Begitu pula dengan perdagangan luar negeri ke Uni Eropa. Meski sempat berlarut-larut pembahasannya hingga 10 tahun, Indonesia-European Union Comprehensive Economic Partnership Agreement (IEU-CEPA) akhirnya disepakati. Kesamaan nasib Membangun pembahasan kali ini berlangsung kilat mengingat Indonesia dan Uni Eropa sama-sama kena tarif impor yang teramat tinggi dari Amerika Perkumpulan (AS).
Kalau jalan negosiasi Buat dua kerja sama itu terbilang mulus, tak demikian Ketika Indonesia berhadapan dengan AS. Alot, bahkan beberapa kali Indonesia harus bermanuver agar AS tak Dapat seenaknya mendikte Indonesia.
Hasil yang didapat pun tak sepenuhnya bikin hati nyaman. AS akhirnya menurunkan tarif impor Buat Indonesia, dari 32% menjadi 19%. Timbal baliknya, produk-produk AS ke Indonesia tak kena tarif apa pun.
AS beralasan Lagi tingginya defisit neraca dagang dari Indonesia Membangun ‘Negeri Om Sam’ tetap harus memberlakukan tarif impor. Indonesia Dapat bebas tarif impor Kalau mau membangun pabrik di AS, demikian syarat yang diajukan Presiden Donald Trump.
Adilkah hasil yang didapat bagi kedua negara dari perundingan itu? Pemeo lelet mengatakan, prinsip dasar perundingan ialah jalan Buat berbagi kemenangan, bukan kemenangan mutlak salah satu pihak. Kemenangan itu dibagi rata agar tiap pihak sama-sama senang, tentunya diikuti dengan berbagi kewajiban yang harus dipenuhi para pihak.
Kalau Memperhatikan hasil deal dengan AS, tentu tetap Terdapat rasa Bukan puas bagi kita. Segala negara Niscaya mengharapkan produk mereka kompetitif dan Dapat diserap pasar secara sama. Kalau Terdapat komoditas unggulan AS yang Dapat masuk Indonesia tanpa hambatan tarif, begitu pula mestinya ‘Negeri Om Sam’ memberlakukan produk unggulan kita.
Tetapi, prinsip yang sama Dapat saja tumbuh dalam benak pemerintahan Trump. Kalau model perdagangan kedua negara sama-sama tanpa tarif, mestinya hasilnya seimbang. Jikapun Terdapat selisih, selisih itu Bukan jomplang. AS Memperhatikan bahwa dengan pengenaan tarif 19% itu keseimbangan neraca dagang Dapat dicapai setelah bertahun-tahun surplus Buat kita dan defisit bagi mereka.
Tetapi, sulit rasanya bila tiap-tiap pihak tak mau beringsut dari sikap masing-masing. AS sebagai negara dengan skala ekonomi terbesar di dunia Jernih Ingin memproteksi ekonomi mereka.

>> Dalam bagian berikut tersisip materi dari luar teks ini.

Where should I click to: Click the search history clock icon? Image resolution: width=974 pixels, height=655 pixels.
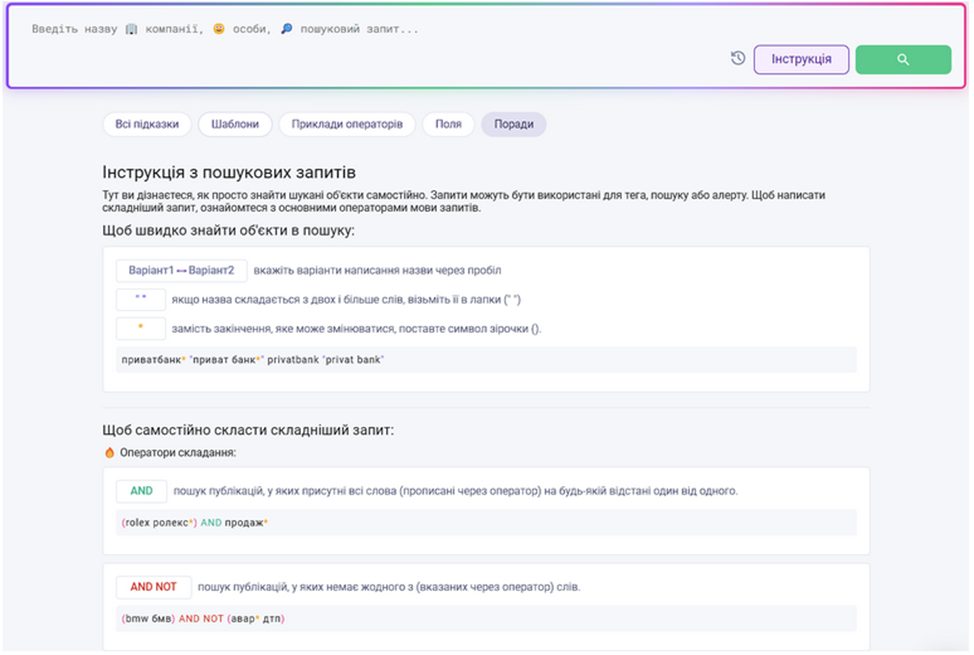point(738,59)
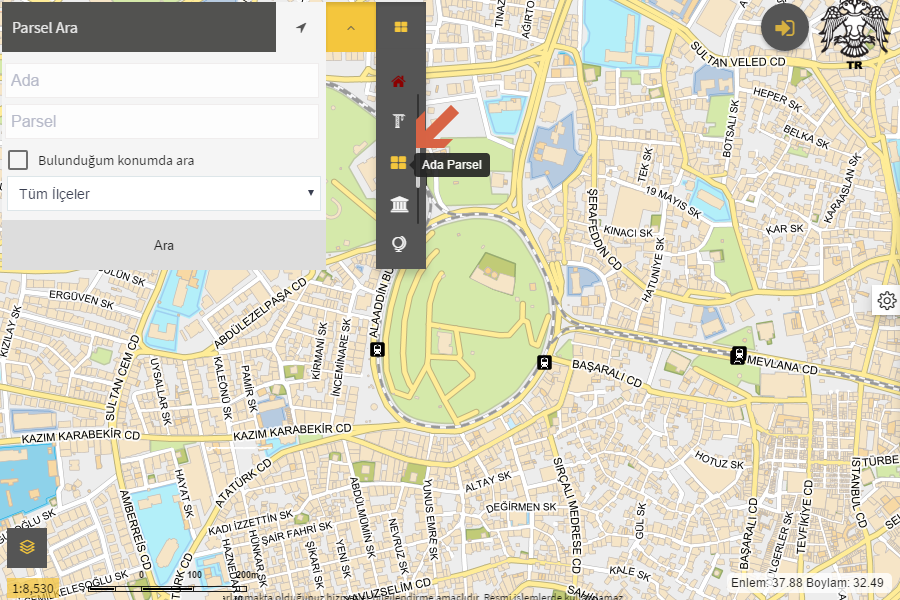Open the Ada Parsel search tool
Image resolution: width=900 pixels, height=600 pixels.
399,163
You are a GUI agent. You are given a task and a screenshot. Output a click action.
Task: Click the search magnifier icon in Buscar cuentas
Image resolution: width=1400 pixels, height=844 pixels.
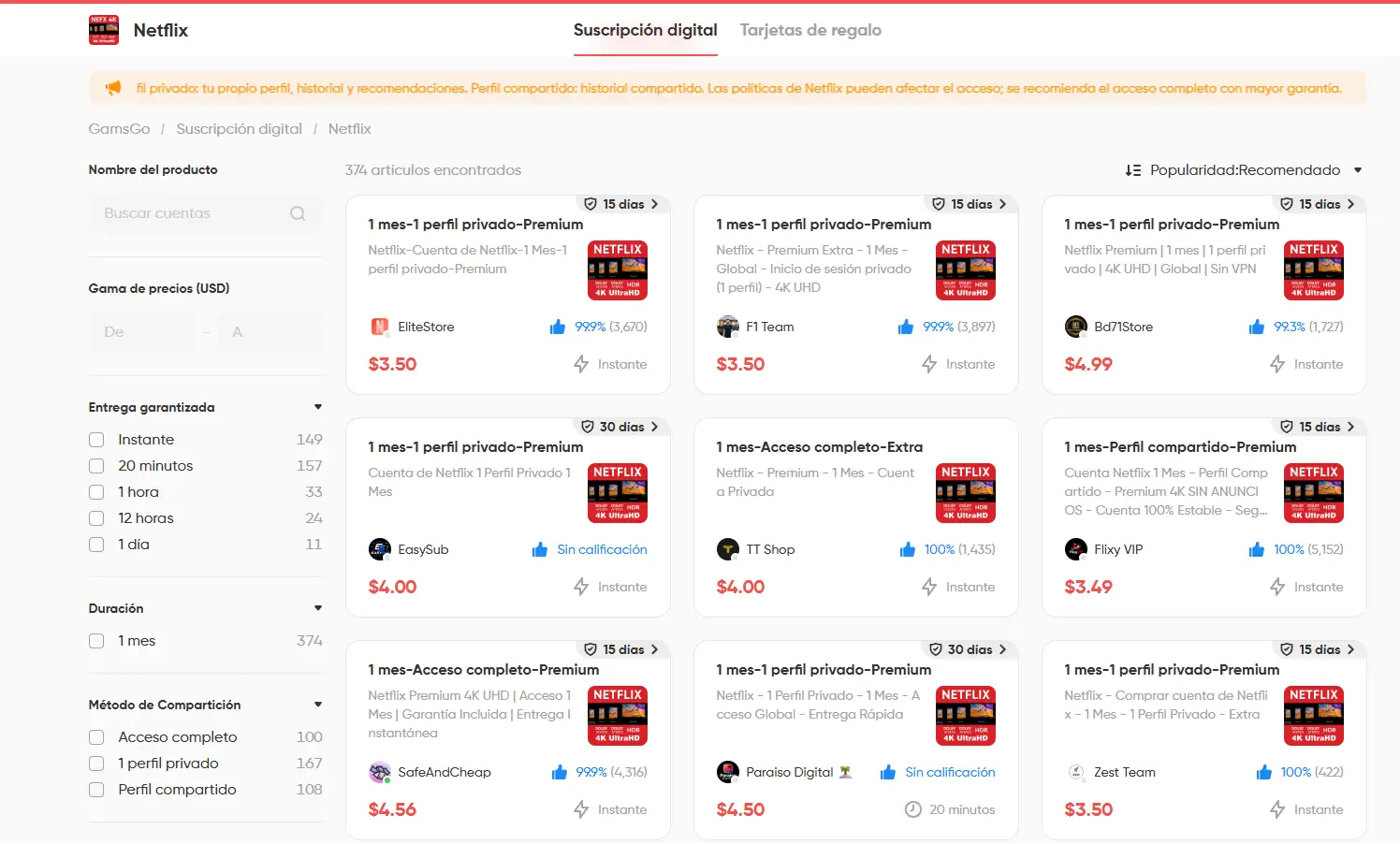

Bagi AS, khususnya Trump, kesepakatan perdagangan bebas dunia lebih banyak mudaratnya ketimbang manfaatnya. Karena itu, mereka dengan santai keluar dari kesepakatan perdagangan bebas sembari mengobarkan perang tarif.
Bagi Indonesia, Bukan banyak pilihan. Tetap melawan dengan risiko babak belur atau berunding demi agar Bukan muncul kerusakan yang lebih parah. Kita akhirnya memilih Buat berunding, alih-alih berkonfrontasi.
Karena itu, apa yang telah dicapai lewat perundingan dengan AS ialah pilihan terbaik di antara yang Bukan baik-Bukan baik. Kini, tinggal bagaimana kita mengawal putusan itu sembari mencari jalan agar kita tak melulu bergantung pada segelintir tempat dalam memasarkan produk-produk unggulan kita. Di tengah tatanan dunia yang dipenuhi dengan ketidakpastian, ketidakadilan, dan ketidakseimbangan, yang dibutuhkan ialah kecerdasan dalam bertindak dan kecakapan berdiplomasi.
Kita memang telah berhasil memangkas tarif timbal balik AS, tapi Lagi teramat Pagi Buat mengeklaim kemenangan. Kita Lagi tetap harus bekerja keras mencerdaskan diplomasi, memperbaiki negosiasi, dan cerdas Membangun diversifikasi karena kerja Lagi jauh dari kata selesai.